**Data to use**:

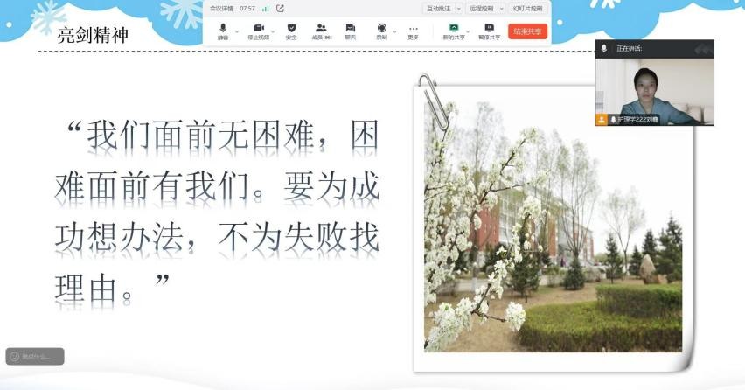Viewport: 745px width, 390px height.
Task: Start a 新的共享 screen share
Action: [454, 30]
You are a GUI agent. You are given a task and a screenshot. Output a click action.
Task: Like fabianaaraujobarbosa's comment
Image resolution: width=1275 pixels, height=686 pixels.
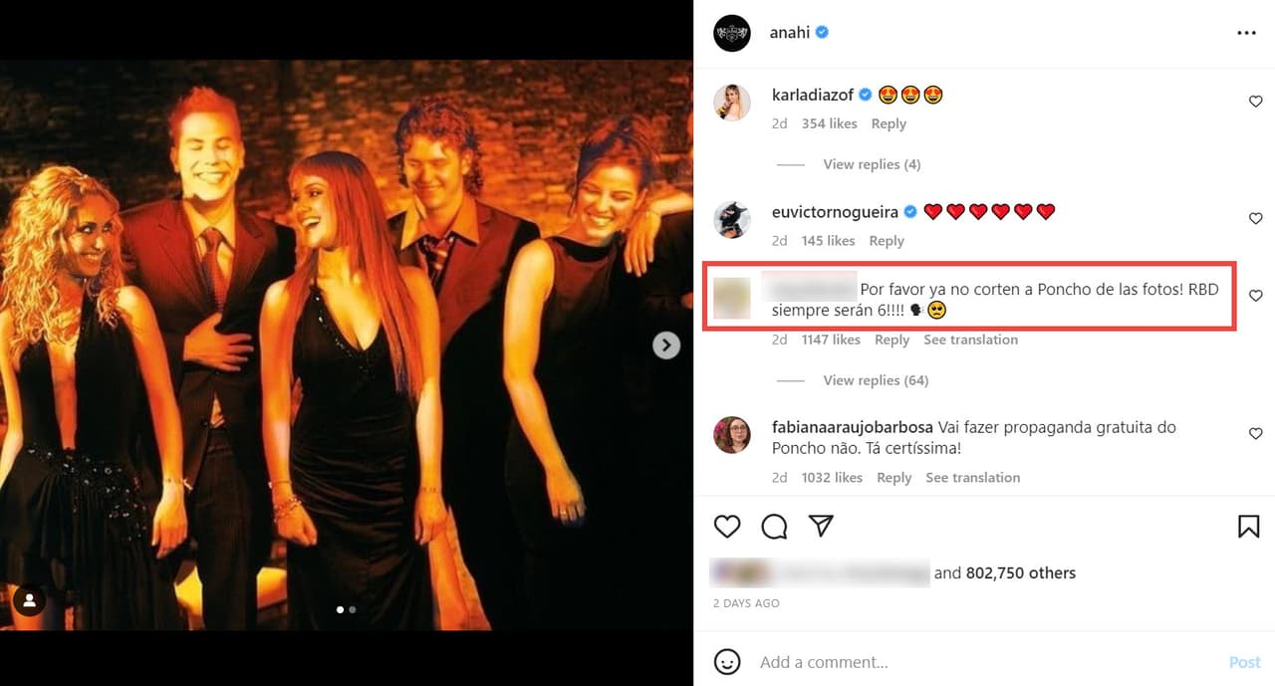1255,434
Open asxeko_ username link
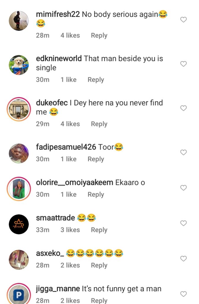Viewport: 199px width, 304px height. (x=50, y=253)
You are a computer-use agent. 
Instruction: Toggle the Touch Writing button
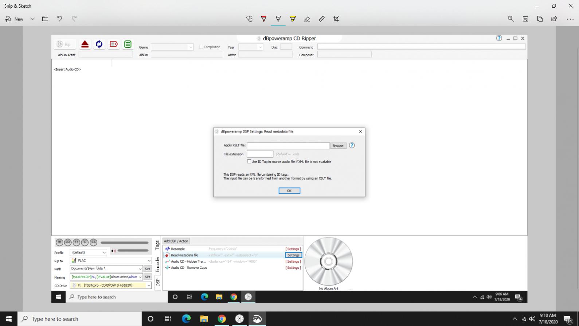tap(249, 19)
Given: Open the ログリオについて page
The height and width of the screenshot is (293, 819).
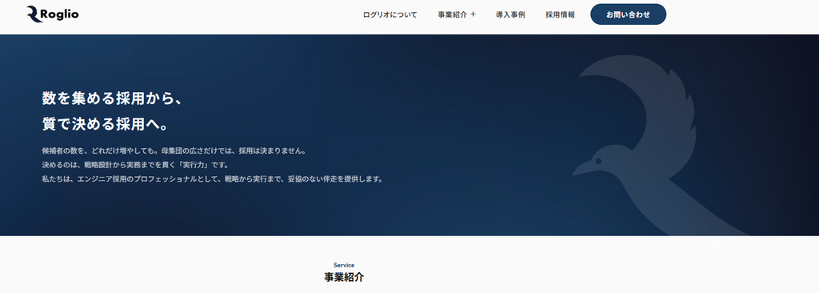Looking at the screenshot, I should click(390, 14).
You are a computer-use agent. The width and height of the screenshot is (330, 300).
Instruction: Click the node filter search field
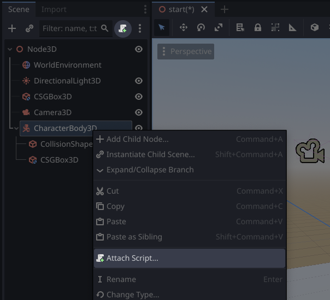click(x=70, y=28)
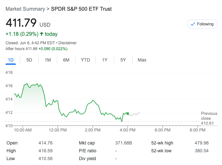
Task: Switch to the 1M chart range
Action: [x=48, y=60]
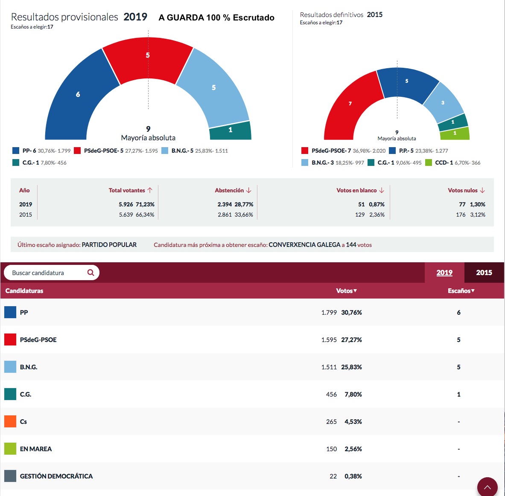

--

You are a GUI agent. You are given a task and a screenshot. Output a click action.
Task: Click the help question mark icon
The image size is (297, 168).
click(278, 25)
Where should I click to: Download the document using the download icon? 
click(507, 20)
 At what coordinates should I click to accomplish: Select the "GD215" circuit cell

**Your goal**:
From the listing above, count the lines that include the word "agent" and give the total alone.

**Output for this task**:
4